It limits SO2 and NOx emissions from all NOx
budget program (NBP) sources that are more than 15 megawatts or
require fuel input greater than 250 million Btu per hour [7].
The regulation applies to the electricity generation sector, the
cogeneration sector, and industrial units. The NOx limit
is 0.15 pound per million Btu of heat input. The SO2
limit is enforced in two phases. Under Phase I, the limit for all
NBP sources is 0.5 percent sulfur in fuel or 0.55 pound per million
Btu of heat input by January 2002. The Phase II limit applies to
all NBP sources that are also Acid Rain Program Sources, and the
limit is 0.3 percent sulfur in fuel and 0.33 pound per million Btu
by January 2003.
In May 2003, the Connecticut State legislature passed
legislation requiring coal-fired power plants to remove 90 percent
of their mercury (or a maximum of 0.6 pound mercury emitted per
trillion Btu input, which is equivalent to 0.005 to 0.007 pound
per gigawatthour) by July 2008. The legislature has recommended
that the State Department of Environmental Protection consider stricter
limits by July 2012 [8].
Connecticut is developing a climate change action
plan that is designed to help meet the New England Governors/Eastern
Canadian Provinces goal for CO2 reduction (stabilization
of greenhouse gas emissions at 1990 levels by 2010, and a 10-percent
reduction from 1990 levels by 2020). The State is also a potential
participant in the Northeast CO2 cap and trade program.

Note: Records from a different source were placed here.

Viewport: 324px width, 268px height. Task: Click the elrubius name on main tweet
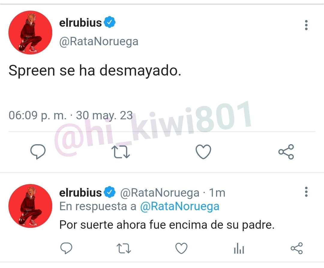(x=81, y=23)
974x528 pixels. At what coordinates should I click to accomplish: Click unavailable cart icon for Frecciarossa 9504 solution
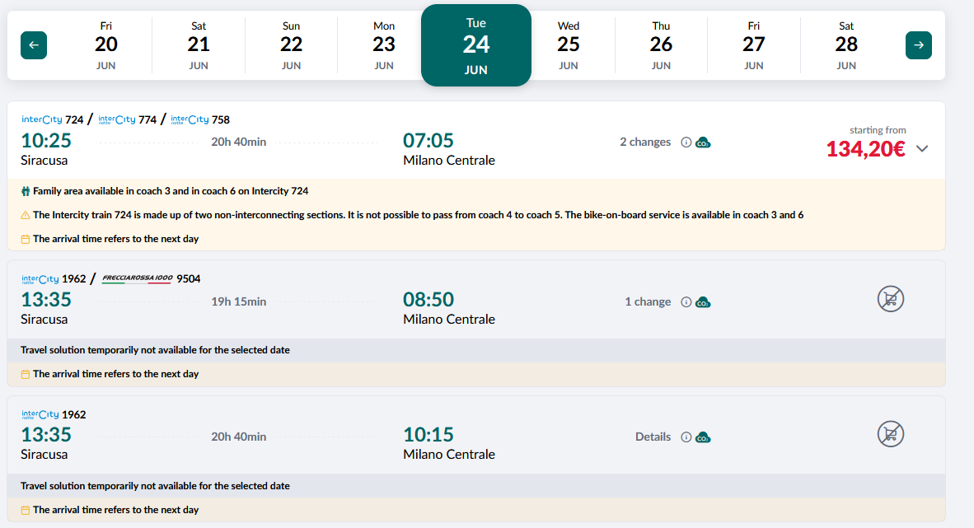click(890, 299)
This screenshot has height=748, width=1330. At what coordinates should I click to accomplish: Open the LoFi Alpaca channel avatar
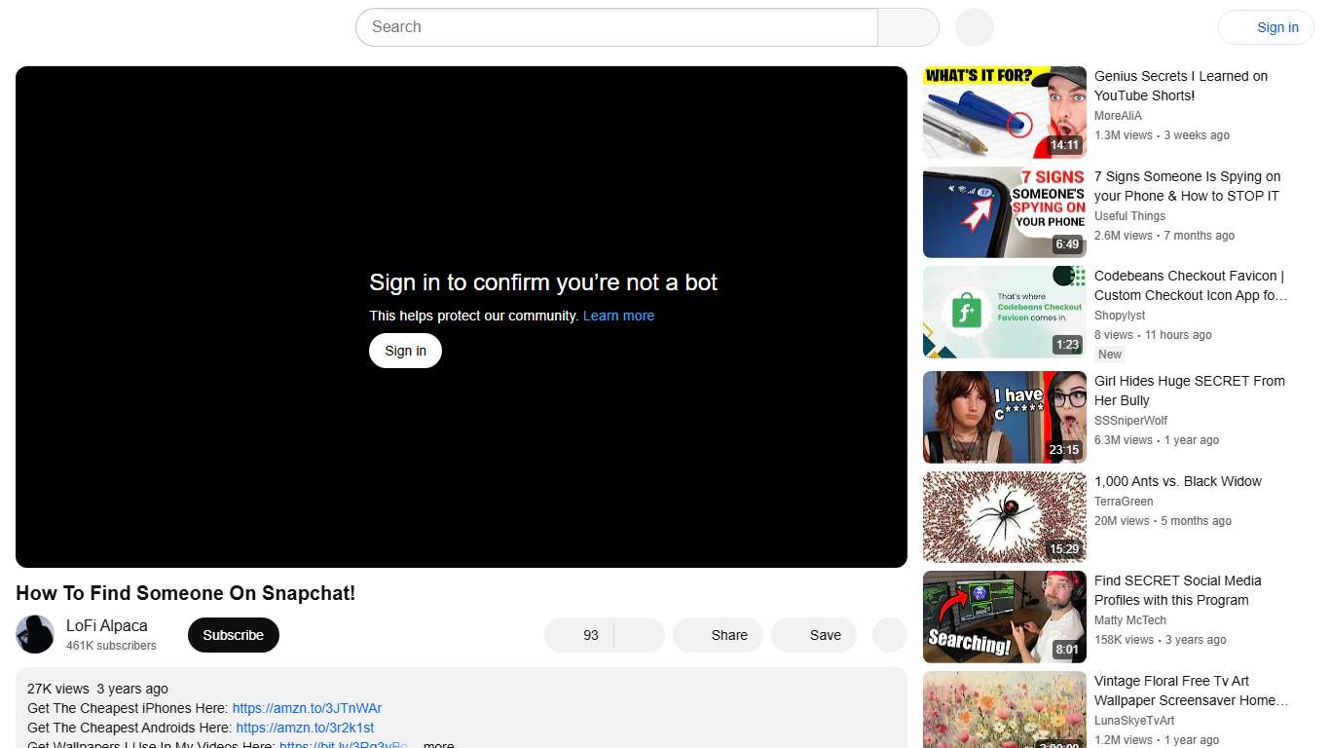coord(35,634)
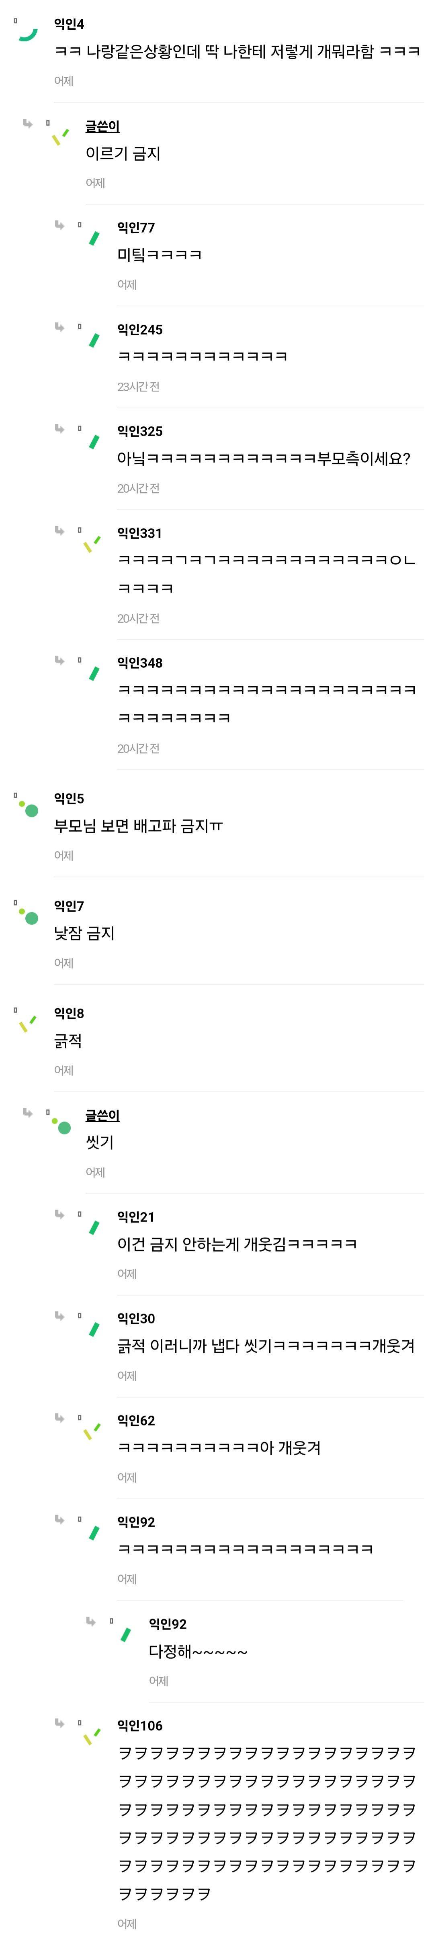Click the reply arrow beside 익인245's comment
Image resolution: width=434 pixels, height=1939 pixels.
(60, 327)
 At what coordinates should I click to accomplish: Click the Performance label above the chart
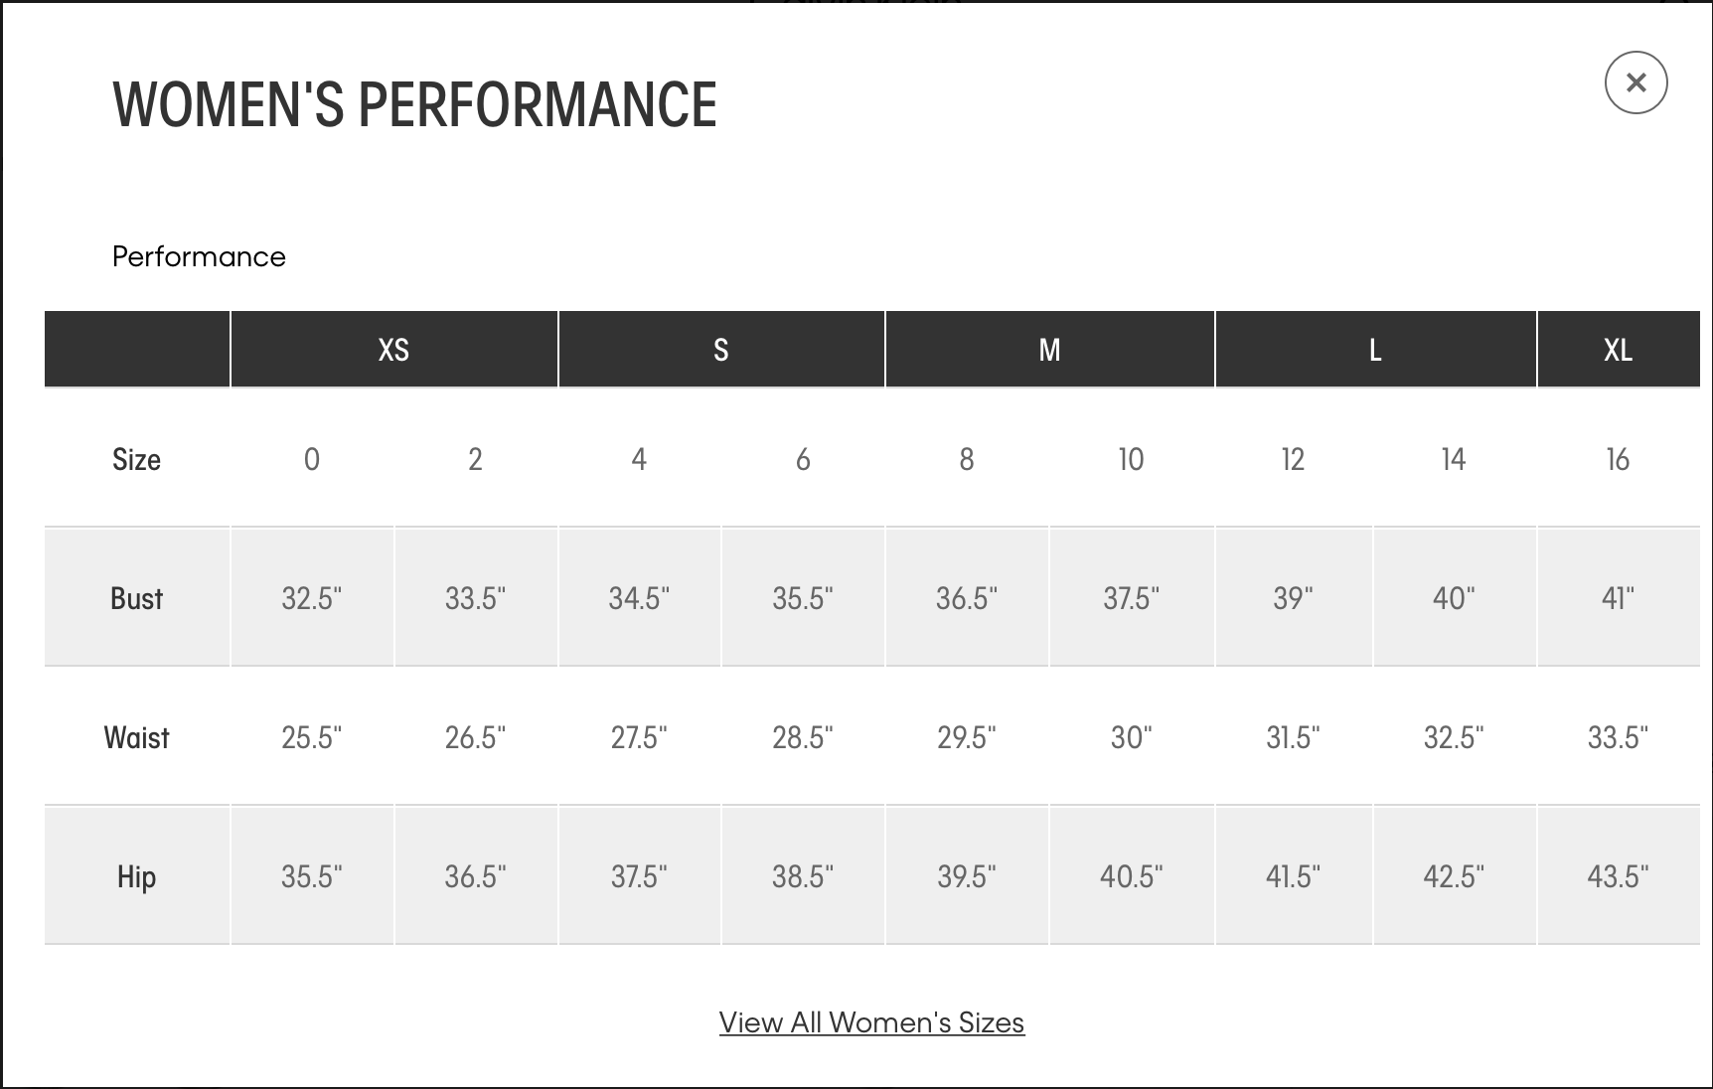pyautogui.click(x=199, y=256)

Modifications are being made to the current NBP rules to provide
incentives in the form of allowances for renewable energy and energy
efficiency programs [9].
Maine. Maine enacted a climate change
statute An Act to Provide Leadership in Addressing the
Threat of Climate Change (Public Law 2003, Chapter 237, H.P.
622-L.D. 845)in May 2003. The statute requires the establishment
of a greenhouse gas emissions inventory for State-owned facilities
and State-funded programs and calls for a plan to reduce emissions
to 1990 levels by 2010. The statute specifies that carbon emission
reduction agreements must be signed with at least 50 businesses
and nonprofit organizations by January 2006, and that Maine must
participate in a regional greenhouse gas registry. The goals of
the statute are a reduction of greenhouse gases to 1990 levels by
January 2010, a reduction to 10 percent below 1990 levels by 2020,
and a reduction to between 75 and 80 percent below 2003 levels in
the long term. It authorizes the Department of Environmental
Quality to adopt a State climate action plan by July 2004 to meet
the goals of the statute [10].
Massachusetts. The Massachusetts Department
of Environmental Protection air pollution control regulations (310
CMR 7.29, Emissions Standards for Power Plants) [11]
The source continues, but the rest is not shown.